COMPITO 1
Tra le righe del materiale riportato più sotto, riscrivi tutto quello che va dalla riga contenente "The height and width of the screenshot is (840, 1439)." fino a quella contenente "Click the left", comprese entrambe. Sostituisci "password" con "username" e lascia invariato tutto il resto.

━━ TESTO FORNITO

Camillo Ruini, Gaetano Quagliariello
Un’altra libertàContro i nuovi profeti del paradiso in terra
a cura di Claudia Passa
Libertà e perfezione: un’antinomia perpetua. Proprio perché l’uomo è un essere costitutivamente incapace di creare condizioni di perfezione – in qualsiasi ambito della sua propria esistenza – esso ha bisogno di essere libero. Ha necessità di sperimentare sulla propria pelle esperienze diverse, fallire e dunque rialzarsi: è in tal modo che la società procede. Non certamente secondo una linea retta, ineluttabilmente definita. Anzi, proprio in quanto ignoranza e fallibilità sono i cardini fondamentali ed ineludibili dell’essere umano, il progresso non può che procedere in modo ondivago, anche casuale, senza che qualcuno possa imporre un piano volto ad imbrigliare la realtà: quest’ultima, sempre, ha dimostrato di essere piuttosto restia, diciamo così, a farsi ingabbiare dalla presunzione fatale di chicchessia.
Risulta impossibile pianificare la propria intera vita, giacché la mutevolezza di quel che poco di libertà che una società aperta consente di esperire, fa a pezzi qualsiasi arroganza individuale. Figuriamoci pretendere di stabilire una meta, un obiettivo, un telos valido per tutti. Scrive Camillo Ruini in un breve ma denso dialogo con Gaetano Quagliariello uscito da pochi mesi – Un’altra libertà. Contro i nuovi profeti del paradiso in terra, Rubbettino, pp. 136 – che «con il Muro di Berlino è caduta l’illusione di poter realizzare, “scientificamente”, una società egualitaria tramite il dominio di un’avanguardia politica, nella sistematica esclusione di Dio e nel disprezzo dei diritti fondamentali dell’uomo». E così seguita: «tutto ciò avrebbe dovuto renderci pienamente edotti dei terribili guasti che può causare la convinzione degli uomini di possedere il segreto di una società perfetta, e dell’importanza del senso del limite, da intendersi non soltanto a livello sociale e politico, secondo la tradizione del pensiero liberale, ma più radicalmente in chiave ontologica e antropologica, come quel limite costitutivo che appartiene alla creatura in quanto tale. E invece, se possibile – nota amaramente il Cardinale Ruini – la presunzione si è trasferita su un terreno ancora più esiziale».

━━━━

COMPITO 2
Rispondi alle seguenti domande sul testo fornito.
(a) Chi ha curato il volume?
(b) Secondo il testo, di che cosa l'uomo è costitutivamente incapace?
(c) Quale editore ha pubblicato il libro?

━━ MATERIALE FORNITO

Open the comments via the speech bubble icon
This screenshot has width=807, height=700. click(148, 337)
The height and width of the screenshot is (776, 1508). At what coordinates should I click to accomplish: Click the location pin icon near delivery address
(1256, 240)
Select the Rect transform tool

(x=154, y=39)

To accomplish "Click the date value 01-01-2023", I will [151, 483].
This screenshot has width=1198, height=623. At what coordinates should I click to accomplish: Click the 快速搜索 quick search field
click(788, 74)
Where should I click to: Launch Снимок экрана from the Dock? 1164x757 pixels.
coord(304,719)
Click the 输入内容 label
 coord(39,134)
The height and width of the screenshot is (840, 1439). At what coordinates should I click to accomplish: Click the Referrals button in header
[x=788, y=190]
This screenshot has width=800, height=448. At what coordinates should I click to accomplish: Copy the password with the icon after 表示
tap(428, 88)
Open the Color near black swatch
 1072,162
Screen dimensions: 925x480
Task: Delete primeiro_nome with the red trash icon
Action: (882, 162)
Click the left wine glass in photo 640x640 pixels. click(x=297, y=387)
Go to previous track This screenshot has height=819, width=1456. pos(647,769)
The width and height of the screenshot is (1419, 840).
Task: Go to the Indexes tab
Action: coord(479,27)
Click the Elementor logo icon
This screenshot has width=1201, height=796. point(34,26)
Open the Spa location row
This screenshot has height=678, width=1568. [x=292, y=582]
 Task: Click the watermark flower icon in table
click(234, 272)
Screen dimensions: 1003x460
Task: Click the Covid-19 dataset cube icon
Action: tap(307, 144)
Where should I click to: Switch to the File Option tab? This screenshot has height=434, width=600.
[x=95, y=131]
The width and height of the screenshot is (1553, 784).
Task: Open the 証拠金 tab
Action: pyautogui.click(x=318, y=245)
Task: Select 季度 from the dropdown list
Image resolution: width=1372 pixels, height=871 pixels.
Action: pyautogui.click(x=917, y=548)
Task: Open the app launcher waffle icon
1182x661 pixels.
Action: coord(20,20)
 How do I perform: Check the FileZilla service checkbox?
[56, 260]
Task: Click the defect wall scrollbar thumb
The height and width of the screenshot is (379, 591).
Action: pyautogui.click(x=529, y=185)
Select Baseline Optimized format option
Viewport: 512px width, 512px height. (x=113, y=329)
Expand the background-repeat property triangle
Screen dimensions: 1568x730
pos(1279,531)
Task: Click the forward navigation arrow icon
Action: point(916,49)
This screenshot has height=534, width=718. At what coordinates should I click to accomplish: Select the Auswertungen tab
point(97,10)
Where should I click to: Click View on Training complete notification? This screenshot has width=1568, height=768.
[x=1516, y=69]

━━━━

SOLUZIONE 1
The height and width of the screenshot is (840, 1439). At what coordinates should I click to accomplish: Click the Referrals button in header
[x=788, y=190]
This screenshot has width=800, height=448. At what coordinates should I click to accomplish: Copy the username with the icon after 表示
tap(428, 88)
Open the Color near black swatch
 1072,162
Screen dimensions: 925x480
Task: Delete primeiro_nome with the red trash icon
Action: (882, 162)
Click the left wine glass in photo 640x640 pixels. click(x=297, y=387)

SOLUZIONE 2
(a) Il volume è stato curato da Claudia Passa.
(b) L'uomo è costitutivamente incapace di creare condizioni di perfezione, in qualsiasi ambito della propria esistenza.
(c) Il libro è stato pubblicato da Rubbettino.